Pyro: Mass Matrix Adaptation for HMC and NUTS

Created on 11 May 2018 · 27Comments · Source: pyro-ppl/pyro

I'd like to contribute the mass matrix adaptation mentioned in #1093 . I actually have some preliminary work on it already, but I've run into an issue and I'm not sure how you'd like to proceed:

Currently the MCMC kernels have no access to the number of warmup iterations (since transition between warmup and sampling is handled by the MCMC wrapper), but if we want to adapt the mass matrix during warmup using a block scheme similar to stan (see section 34.2 in the stan reference manual) then the kernel needs access to the number of warmup iterations to divide the warmup into blocks.

I thought about putting this scheduling logic into the MCMC wrapper, but since adapting a mass matrix in this way is specific to certain kernels (HMC and NUTS) it feels like it belongs in the kernels themselves.

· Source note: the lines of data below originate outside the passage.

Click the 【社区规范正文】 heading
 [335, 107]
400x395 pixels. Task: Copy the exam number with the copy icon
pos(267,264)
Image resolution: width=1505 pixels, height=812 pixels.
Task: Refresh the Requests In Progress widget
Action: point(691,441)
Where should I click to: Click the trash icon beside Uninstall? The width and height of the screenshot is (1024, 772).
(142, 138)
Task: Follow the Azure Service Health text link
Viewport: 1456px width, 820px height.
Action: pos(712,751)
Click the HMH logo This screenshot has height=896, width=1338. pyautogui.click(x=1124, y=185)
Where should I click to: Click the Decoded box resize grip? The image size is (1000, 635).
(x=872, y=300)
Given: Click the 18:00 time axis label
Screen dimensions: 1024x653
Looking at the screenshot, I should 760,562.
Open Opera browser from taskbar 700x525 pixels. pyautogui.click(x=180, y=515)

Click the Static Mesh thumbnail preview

However, giving the kernels access to the number of warmup iterations is not quite straightforward: since they are initialized by the user (not the MCMC wrapper) we can't pass it to the constructor, and currently all of the arguments to HMC.setup() are passed directly into get_trace().

Some options that come to mind are:

Add the number of warmup iterations as a parameter in HMC.setup() (Seems reasonably clean to me, but maybe I'm missing something?)
Implementing something like kernel.configure_adaptation(warmup_duration=200) which would be called by the wrapper. (This approach feels less clean because maybe not every kernel will need parameter adaptation, but it won't modify the existing kernel.setup() signature).
In the MCMC wrapper directly set a property on the kernel: self.kernel.warmup_duration = 200. (Simple, but feels more like a hack).

Any thoughts on which of these options (or others?) would be the best approach?

discussion enhancement

Source

LoganWalls

👍2

Most helpful comment

Unrolling feels like it would be more computationally efficient, but...

In case it helps, we're doing similar unrolling in pyro.contrib.autoguide and there are strategies for all of: diagonal normal, multivariate normal, and low-rank multivariate normal (really low-rank + diagonal). You might consider similarly implementing multiple strategies. See AutoGuideContinuous._unpack_latent() for the unrolling implementation.

fritzo on 17 May 2018

👍2

All 27 comments

Thanks for offering to do this! Option 2 seems fine for now; you can just add a base implementation of configure_adaptation to TraceKernel.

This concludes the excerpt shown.